Classic and Contemporary Poetry

WRITTEN FOR A LADY'S COMMON-PLACE BOOK, by                     Poet's Biography
First Line: Ah! Who can imagine what plague and what bothers
Last Line: Shall shine on the belle of the state of r-- I-- --
Subject(s): Poetry & Poets


AH! who can imagine what plague and what bothers
He feels, who sits down to write verses for others!

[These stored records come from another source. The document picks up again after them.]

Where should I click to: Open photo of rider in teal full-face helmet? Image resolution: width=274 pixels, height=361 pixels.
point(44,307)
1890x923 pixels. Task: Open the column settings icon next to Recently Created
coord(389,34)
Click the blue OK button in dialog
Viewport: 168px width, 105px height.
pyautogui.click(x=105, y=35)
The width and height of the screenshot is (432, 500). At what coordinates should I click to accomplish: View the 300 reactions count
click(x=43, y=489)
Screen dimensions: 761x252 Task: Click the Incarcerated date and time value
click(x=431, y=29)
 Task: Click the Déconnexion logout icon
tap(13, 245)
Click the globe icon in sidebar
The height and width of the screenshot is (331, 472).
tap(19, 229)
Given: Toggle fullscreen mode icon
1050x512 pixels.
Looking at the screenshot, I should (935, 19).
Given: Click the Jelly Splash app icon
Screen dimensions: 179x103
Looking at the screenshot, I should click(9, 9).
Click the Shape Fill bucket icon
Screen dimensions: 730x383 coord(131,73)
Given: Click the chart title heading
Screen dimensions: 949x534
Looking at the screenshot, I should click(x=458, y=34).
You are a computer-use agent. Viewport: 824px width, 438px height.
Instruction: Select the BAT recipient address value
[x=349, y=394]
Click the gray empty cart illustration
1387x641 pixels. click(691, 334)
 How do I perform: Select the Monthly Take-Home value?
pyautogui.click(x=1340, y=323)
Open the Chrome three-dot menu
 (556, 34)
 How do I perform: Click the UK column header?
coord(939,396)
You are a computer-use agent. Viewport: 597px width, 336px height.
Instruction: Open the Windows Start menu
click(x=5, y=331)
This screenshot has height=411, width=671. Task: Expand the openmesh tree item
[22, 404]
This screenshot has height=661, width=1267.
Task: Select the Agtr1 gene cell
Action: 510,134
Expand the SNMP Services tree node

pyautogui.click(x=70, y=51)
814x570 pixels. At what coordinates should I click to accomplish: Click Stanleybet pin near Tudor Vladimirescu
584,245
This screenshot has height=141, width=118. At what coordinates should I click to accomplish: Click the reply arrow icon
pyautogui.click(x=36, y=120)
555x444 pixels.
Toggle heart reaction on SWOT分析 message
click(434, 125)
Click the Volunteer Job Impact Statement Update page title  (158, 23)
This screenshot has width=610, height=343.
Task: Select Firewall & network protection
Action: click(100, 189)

His pen must be mended, his inkstand be ready,
His paper laid square, and his intellects steady;
And then for a subject -- No, that's not the way,
For genuine poets don't care what they say,
But how they shall say it. So now for a measure,
That's suited alike to your taste and my leisure.
For instance, if you were a matron of eighty,
The verse should be dignified, solemn, and weighty;
And luckless the scribbler who had not the tact,
To make every line a sheer matter of fact.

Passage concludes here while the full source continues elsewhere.